Can you duplicate the records below, starting at the line that contains "Image resolution: width=800" and stopping after the line that contains "center [637, 140]."?

### Dataset entries
□ □ □ □
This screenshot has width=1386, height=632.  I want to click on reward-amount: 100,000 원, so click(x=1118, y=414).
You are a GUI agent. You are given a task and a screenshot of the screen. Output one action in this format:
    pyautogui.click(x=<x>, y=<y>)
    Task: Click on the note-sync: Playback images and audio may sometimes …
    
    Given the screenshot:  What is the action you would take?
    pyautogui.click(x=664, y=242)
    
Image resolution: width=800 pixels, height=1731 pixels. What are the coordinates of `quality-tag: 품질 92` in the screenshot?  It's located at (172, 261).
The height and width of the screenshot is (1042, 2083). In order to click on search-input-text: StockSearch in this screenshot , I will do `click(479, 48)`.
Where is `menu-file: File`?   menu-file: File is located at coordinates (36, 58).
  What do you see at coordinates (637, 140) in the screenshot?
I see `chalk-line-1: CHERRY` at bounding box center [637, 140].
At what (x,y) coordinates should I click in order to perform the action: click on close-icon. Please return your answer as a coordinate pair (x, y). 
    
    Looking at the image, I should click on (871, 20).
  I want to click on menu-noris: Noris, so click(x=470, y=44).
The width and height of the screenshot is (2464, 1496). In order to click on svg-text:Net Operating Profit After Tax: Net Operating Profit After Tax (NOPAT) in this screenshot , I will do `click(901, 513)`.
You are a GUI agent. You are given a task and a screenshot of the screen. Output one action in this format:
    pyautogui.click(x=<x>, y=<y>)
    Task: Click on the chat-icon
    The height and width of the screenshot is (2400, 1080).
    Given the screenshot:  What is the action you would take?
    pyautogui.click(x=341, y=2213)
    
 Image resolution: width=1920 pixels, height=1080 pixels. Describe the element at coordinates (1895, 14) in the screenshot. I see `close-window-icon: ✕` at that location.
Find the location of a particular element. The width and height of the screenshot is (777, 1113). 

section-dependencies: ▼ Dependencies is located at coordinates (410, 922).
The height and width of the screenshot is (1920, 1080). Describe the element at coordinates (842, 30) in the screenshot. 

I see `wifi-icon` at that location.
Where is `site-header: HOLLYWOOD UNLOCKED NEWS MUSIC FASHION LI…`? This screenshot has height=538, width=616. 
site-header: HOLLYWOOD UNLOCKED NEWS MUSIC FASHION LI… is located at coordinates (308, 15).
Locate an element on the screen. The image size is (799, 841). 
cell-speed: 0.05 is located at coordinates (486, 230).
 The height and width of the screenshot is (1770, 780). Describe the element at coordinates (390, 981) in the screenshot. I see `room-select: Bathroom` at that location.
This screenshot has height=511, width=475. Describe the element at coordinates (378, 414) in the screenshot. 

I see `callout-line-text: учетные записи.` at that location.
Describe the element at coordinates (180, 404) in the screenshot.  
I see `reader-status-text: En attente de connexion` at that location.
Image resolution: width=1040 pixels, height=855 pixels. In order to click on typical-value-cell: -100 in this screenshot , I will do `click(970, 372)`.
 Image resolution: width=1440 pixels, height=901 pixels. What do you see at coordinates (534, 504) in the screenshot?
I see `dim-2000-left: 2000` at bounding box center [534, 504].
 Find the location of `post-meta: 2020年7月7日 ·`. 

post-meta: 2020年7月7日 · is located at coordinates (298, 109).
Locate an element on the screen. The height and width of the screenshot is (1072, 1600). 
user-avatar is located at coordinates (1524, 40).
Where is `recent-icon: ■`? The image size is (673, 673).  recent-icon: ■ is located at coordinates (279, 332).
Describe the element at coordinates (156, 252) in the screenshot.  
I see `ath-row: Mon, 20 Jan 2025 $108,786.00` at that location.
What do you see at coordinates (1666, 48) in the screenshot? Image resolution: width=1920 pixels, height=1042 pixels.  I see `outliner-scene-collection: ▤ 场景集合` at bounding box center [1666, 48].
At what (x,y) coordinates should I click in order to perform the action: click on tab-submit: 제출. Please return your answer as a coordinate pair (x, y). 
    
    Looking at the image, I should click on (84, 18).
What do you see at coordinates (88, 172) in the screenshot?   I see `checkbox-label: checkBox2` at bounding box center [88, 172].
□ □ □ □
### Written solution
Image resolution: width=800 pixels, height=1731 pixels. What are the coordinates of `quality-tag: 품질 92` in the screenshot?  It's located at (172, 261).
The height and width of the screenshot is (1042, 2083). In order to click on search-input-text: StockSearch in this screenshot , I will do `click(479, 48)`.
Where is `menu-file: File`?   menu-file: File is located at coordinates (36, 58).
  What do you see at coordinates (637, 140) in the screenshot?
I see `chalk-line-1: CHERRY` at bounding box center [637, 140].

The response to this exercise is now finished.